Savaşın Ortasında Bile Öncelik: Eğitim

Atatürk’ün eğitime olan inancının en sarsıcı örneği, Kurtuluş Savaşı’nın en kritik günlerinde yaşandı.

Tarih: 15-21 Temmuz 1921.

Düşman kapıdayken, millet can derdindeyken o, öğretmen temsilcileriyle bir araya gelerek Cumhuriyet’in temel eğitim ilkelerini belirliyordu. Bu, onun için zaferin sadece silahla değil, aynı zamanda irfanla kazanılacağının en net göstergesiydi.

“En Önemli Kişilik Özelliğim Öğretmenliğimdir”

Atatürk’ün bu tutkusu, zaferden sonra da hiç azalmadı. İzmir’in kurtuluşunun ardından yabancı bir gazetecinin “Şimdi ne yapacaksınız? Sultan mı, halife mi olacaksınız?” sorusuna verdiği cevap, onun vizyonunu özetler nitelikteydi:

“Maarif Vekili (Milli Eğitim Bakanı) olacağım, eğitimle uğraşacağım.”

Bu, elindeki sonsuz güce rağmen, en büyük hayalinin halkını eğitmek olduğunu gösteren inanılmaz bir duruştur. Nitekim Cumhuriyet’in kurulmasından sonra ilk kurulan mesleki derneklerden biri “Öğretmenler Birliği” oldu. O meşhur sözünü de burada söyledi: “Öğretmenler, yeni nesil sizin eseriniz olacaktır.” Ancak asıl önemli olan, bu cümlenin devamıdır: “Bu eserin değeri, sizin fedakârlığınızın derecesiyle orantılı olacaktır.”

“Senin Elin Kanar mı?”: İnsan Atatürk ve Bıraktığı Ders

Atatürk’ün en mutlu olduğu an, zafer kazandığı bir an değil, kara tahtanın başına geçip yeni harfleri halkına öğrettiği andı. Çünkü kendisinin de dediği gibi, “Benim en önemli kişilik özelliğim, ana kişilik özelliğim öğretmenliğimdir.”

Onu anlamak, yüzünü görmek değil, fikirlerini ve duygularını anlamaktır. Konuşmacı Ahmet Naç’ın kendi sınıfında yaptığı gibi, onun vizyonunu hayata geçirmektir.
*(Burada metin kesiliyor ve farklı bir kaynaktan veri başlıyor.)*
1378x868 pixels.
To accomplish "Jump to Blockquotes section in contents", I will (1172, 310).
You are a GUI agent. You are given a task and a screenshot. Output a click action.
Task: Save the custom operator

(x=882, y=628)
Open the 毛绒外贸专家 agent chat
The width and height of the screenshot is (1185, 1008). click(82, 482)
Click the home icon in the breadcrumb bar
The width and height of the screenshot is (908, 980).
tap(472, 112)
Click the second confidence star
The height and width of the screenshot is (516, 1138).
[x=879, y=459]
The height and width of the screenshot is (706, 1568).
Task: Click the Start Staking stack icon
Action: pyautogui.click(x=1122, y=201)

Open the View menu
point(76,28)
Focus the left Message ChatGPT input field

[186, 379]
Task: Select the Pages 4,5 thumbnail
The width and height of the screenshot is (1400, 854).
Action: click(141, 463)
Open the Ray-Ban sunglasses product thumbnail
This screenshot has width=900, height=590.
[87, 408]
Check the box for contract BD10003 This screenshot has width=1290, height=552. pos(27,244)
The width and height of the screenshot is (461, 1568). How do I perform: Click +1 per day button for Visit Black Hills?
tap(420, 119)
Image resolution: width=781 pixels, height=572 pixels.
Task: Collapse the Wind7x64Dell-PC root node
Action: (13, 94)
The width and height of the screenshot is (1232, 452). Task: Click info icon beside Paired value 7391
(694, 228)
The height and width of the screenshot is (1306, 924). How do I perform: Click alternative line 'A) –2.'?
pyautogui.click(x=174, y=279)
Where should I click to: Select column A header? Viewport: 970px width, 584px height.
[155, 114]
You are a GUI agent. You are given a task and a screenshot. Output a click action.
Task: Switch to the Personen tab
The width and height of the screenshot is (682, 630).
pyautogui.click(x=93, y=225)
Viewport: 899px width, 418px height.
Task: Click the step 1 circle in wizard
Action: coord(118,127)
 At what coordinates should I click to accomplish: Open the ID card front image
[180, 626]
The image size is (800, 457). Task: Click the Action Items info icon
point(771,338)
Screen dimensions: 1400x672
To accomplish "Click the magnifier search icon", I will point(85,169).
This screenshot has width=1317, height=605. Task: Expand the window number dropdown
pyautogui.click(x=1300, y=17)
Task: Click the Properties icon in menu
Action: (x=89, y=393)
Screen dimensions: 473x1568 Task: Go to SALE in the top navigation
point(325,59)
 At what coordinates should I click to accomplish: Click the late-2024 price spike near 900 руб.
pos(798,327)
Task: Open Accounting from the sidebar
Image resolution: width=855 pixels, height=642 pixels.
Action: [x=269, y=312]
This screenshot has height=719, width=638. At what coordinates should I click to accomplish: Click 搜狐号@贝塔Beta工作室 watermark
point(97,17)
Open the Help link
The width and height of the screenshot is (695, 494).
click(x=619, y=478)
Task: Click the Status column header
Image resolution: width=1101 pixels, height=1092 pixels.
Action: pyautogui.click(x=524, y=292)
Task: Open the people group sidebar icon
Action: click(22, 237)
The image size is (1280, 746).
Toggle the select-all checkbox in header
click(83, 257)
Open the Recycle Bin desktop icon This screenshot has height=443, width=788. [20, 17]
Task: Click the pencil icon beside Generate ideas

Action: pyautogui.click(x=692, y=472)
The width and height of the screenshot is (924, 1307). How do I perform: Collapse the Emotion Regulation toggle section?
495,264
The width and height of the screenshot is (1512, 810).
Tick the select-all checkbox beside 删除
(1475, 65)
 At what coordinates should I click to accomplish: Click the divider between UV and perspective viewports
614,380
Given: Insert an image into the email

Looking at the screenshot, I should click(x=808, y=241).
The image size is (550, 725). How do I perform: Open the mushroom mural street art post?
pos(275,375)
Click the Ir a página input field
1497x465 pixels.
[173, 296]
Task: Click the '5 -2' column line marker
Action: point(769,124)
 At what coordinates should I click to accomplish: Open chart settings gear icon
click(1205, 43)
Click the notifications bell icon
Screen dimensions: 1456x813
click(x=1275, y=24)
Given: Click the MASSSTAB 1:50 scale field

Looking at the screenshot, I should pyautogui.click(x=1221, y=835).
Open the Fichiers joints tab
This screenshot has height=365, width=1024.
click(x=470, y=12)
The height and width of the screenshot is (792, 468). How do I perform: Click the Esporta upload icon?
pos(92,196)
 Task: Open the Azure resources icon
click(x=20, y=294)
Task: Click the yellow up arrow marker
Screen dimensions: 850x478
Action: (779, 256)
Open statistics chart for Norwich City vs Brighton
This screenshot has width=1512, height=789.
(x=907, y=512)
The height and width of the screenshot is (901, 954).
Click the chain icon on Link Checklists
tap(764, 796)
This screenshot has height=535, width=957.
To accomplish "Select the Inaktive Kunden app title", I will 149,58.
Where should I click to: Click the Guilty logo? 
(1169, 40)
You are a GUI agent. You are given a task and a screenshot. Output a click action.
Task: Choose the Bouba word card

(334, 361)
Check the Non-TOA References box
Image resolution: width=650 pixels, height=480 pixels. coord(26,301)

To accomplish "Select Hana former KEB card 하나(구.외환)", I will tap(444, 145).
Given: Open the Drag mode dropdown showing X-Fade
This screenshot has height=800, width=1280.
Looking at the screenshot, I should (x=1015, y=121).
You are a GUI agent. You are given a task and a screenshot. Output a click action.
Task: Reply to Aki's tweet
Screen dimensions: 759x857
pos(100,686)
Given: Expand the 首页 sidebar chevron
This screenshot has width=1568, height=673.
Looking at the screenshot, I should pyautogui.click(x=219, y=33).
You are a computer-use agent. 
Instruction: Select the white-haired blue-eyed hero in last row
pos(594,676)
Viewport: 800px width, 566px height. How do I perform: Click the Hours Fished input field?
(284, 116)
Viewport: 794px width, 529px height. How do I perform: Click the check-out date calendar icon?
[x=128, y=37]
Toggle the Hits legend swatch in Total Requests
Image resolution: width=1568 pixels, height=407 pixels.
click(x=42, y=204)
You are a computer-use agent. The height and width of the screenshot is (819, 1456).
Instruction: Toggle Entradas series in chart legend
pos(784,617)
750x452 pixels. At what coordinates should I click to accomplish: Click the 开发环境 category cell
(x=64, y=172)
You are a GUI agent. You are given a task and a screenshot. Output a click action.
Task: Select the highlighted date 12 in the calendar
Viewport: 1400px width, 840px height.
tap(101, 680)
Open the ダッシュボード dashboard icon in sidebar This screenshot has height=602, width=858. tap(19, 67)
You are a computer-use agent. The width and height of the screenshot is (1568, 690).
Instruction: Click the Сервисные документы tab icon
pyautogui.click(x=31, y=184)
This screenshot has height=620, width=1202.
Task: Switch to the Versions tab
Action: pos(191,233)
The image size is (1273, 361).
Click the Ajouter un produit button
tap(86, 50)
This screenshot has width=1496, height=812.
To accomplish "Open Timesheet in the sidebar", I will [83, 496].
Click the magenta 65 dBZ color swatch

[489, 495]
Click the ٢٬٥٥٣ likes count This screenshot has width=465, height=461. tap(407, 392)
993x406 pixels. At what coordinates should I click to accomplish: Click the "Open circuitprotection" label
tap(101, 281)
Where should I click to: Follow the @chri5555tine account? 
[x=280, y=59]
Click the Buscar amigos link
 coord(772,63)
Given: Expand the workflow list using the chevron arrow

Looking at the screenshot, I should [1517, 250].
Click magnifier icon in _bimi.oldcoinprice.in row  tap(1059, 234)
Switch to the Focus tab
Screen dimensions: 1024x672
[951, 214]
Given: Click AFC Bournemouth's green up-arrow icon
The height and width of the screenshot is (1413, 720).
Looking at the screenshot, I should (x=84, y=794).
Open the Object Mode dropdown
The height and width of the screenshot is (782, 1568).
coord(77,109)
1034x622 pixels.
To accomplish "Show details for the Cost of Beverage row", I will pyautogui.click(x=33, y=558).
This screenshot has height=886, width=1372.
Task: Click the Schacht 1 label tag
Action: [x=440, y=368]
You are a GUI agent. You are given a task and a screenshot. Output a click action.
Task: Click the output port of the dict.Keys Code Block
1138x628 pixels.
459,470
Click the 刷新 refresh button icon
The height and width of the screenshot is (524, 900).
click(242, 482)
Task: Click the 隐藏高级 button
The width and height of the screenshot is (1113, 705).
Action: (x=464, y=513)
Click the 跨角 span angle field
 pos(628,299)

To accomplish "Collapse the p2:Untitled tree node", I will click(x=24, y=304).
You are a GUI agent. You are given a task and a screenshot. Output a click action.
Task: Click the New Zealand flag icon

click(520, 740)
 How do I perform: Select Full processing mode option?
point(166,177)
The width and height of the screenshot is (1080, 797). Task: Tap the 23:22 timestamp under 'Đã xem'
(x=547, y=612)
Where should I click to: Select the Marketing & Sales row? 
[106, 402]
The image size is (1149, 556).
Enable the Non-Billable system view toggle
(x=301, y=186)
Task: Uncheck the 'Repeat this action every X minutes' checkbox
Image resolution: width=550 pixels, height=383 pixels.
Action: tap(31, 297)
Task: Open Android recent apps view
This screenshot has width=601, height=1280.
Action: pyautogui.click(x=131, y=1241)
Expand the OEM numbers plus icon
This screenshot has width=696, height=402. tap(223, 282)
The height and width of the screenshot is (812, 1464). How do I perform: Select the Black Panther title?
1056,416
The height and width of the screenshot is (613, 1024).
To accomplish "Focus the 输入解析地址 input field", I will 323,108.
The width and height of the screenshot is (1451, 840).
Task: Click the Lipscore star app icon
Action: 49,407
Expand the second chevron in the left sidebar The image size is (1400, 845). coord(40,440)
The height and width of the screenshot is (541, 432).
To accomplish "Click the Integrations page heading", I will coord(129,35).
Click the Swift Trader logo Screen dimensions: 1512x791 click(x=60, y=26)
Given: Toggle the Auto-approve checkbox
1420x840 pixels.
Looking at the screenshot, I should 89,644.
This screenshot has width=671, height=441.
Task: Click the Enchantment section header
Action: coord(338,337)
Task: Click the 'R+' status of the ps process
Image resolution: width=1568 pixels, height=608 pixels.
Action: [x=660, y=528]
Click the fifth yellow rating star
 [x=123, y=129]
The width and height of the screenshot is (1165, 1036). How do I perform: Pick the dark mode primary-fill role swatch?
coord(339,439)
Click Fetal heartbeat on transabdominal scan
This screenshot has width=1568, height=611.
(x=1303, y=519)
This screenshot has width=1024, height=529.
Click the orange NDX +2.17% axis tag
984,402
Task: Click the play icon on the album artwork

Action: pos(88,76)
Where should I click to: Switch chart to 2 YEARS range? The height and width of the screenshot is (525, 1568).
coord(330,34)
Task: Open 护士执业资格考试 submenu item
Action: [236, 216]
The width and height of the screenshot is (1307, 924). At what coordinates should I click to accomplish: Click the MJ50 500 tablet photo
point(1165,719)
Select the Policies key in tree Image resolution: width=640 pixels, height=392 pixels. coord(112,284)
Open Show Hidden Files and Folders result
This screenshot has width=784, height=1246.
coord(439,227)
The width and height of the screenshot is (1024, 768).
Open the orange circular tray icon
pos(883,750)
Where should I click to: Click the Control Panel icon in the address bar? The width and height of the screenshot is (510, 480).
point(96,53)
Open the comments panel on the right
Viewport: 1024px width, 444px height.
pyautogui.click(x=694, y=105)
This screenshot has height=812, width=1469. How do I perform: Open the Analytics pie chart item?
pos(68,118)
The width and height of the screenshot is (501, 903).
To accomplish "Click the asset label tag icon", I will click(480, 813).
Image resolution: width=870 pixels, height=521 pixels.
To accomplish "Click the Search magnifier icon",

Son sözü ise yine Atatürk’e bırakalım. Bir çocuğun ona sorduğu o masum soru her şeyi anlatır: “Sen Atatürk’sün, senin elin kanar mı?” Atatürk’ün cevabı, hepimiz için bir derstir: “Eğer bu gülü yetiştireceksen, acı çekeceksin, elin kanayacak, güneş seni terletecek… Ama eğer gerçekten istersen, eline batan dikene aldırmazsın. Tek istediğin, bu kokuyu içine çekmektir.”

Atatürk’ün bize bıraktığı miras budur: Zorluklara rağmen hayallerinin peşinden gitmek ve en önemlisi, eğitime ve aydınlanmaya olan inancı asla kaybetmemek.